Monday, February 13, 2017

Windy Day in the Lagoon

When we arrived in St. Maarten we anchored in Simpson Bay. It is a beautiful blue. The bottom was clearly visible and littered with sea stars. The problem was, it was very rolly.

A rolly anchorage is a problem for several reasons.
 1) It makes it difficult to sleep
 2) It becomes difficult to function on the boat during the day, cooking, eating, moving about all with a constant side to side motion
3) getting on and off the boat from the dinghy can actually be dangerous if the swell is large enough.
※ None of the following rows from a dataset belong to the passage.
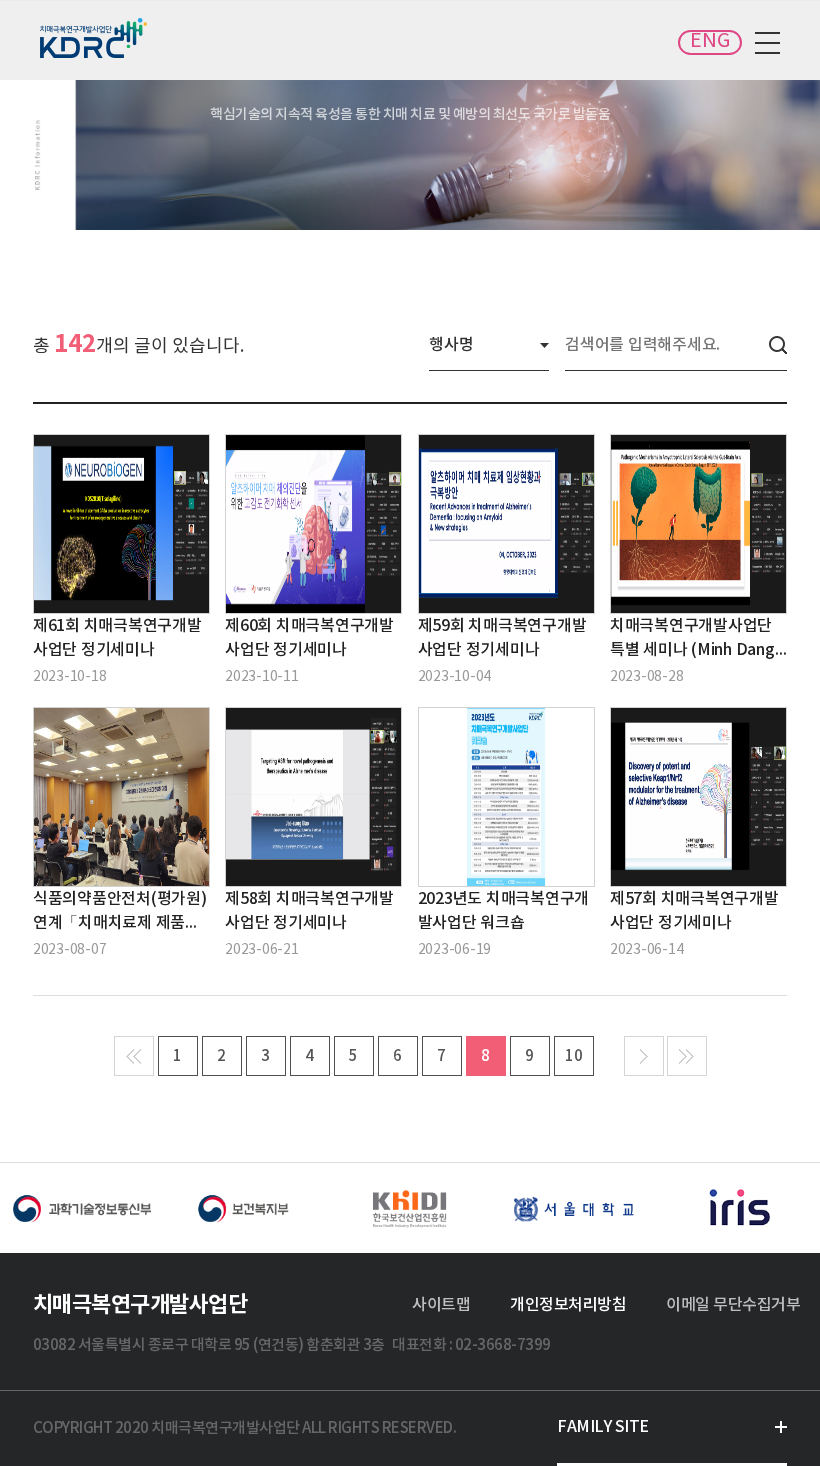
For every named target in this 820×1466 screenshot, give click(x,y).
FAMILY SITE (603, 1427)
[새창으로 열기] (82, 1208)
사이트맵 (441, 1305)
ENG (710, 41)
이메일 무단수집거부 (733, 1305)
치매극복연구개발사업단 (95, 38)
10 (574, 1056)
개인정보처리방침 (568, 1305)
All of these reasons sent us out of the bay and into the Lagoon.
Evening picture taken on the "Hike from Hell"
Simpson Bay in the center of the picture, Simpson Lagoon is at the bottom
The Lagoon is very large, and very calm, usually.  Today was not one of those days. We had planned to return in the dinghy to the French side of the island (St. Martin) for some more sightseeing, but the winds started to pick up with gusts over 30 knots. Prudence being the better part of valor,  we decided to stay with Rhapsody and make sure she was safe.
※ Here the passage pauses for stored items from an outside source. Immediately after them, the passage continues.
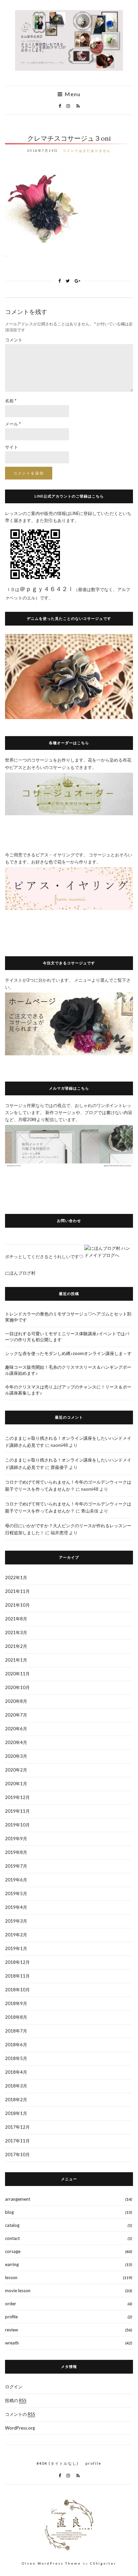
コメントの (20, 2414)
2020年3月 (16, 1756)
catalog (12, 2225)
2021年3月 (16, 1632)
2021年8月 (16, 1618)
Soon there were calls on the radio searching for the owners of a Canadian flagged vessel.  The Coast Guard was currently on that boat, saving it from dragging on its anchor. We popped our heads out of the companionway and saw that this was taking place very near to us. Suddenly the Coast Guard boat turned and headed toward another boat that was dragging. We could hear calls on the radio from still other boats asking for help, warning others about boats dragging by them or informing people about items that have been rescued downwind.

The Coast Guard took control of the Canadian vessel and drove it off to a Marina for safe keeping. I can only imagine the horror of returning to your boat to find it missing. I don't believe that the relief of finding that your boat is safe can truly mitigate the feeling of despair upon finding it gone.

The Lagoon is shallow, an average of 10 feet deep. The bottom is mucky and covered in grass making for very poor holding. We have an oversized Rocna anchor and were able to find a sandy patch to set the anchor in and have confidence in our anchor. Nonetheless, we stayed aboard to make sure Rhapsody was not dragging, and, just as importantly, to make sure that no one was dragging into us.

The Coast Guard returned about an hour later to assist another boat, this one had crew aboard. Several Coast Guard members boarded the sailboat and guided them to the head of the anchorage.
The small dark boat in front is the Coast Guard Boat. The two men on the bow are Coast Guard.
You can see in the background some of the smaller mega - yachts in the lagoon. 

 Three times they tried to anchor, and three times the anchor would not set.

Attempt #2 and yes, this is another Canadian boat.

When the anchor was raised you could see the mud and the grass stuck to it.
The anchor with additional grass weight added.

Soon this boat also headed off to the marina.

We have anchored with many different bottom conditions with a variety of holding abilities, many different depths, both shallow and deep and many different weather conditions, calm, strong winds and swirly winds. With each experience comes more knowledge and more confidence, but not overconfidence. Every new anchorage brings new challenges and new learning opportunities. We just keep hoping that we are not the ones the Coast Guard will need to rescue next.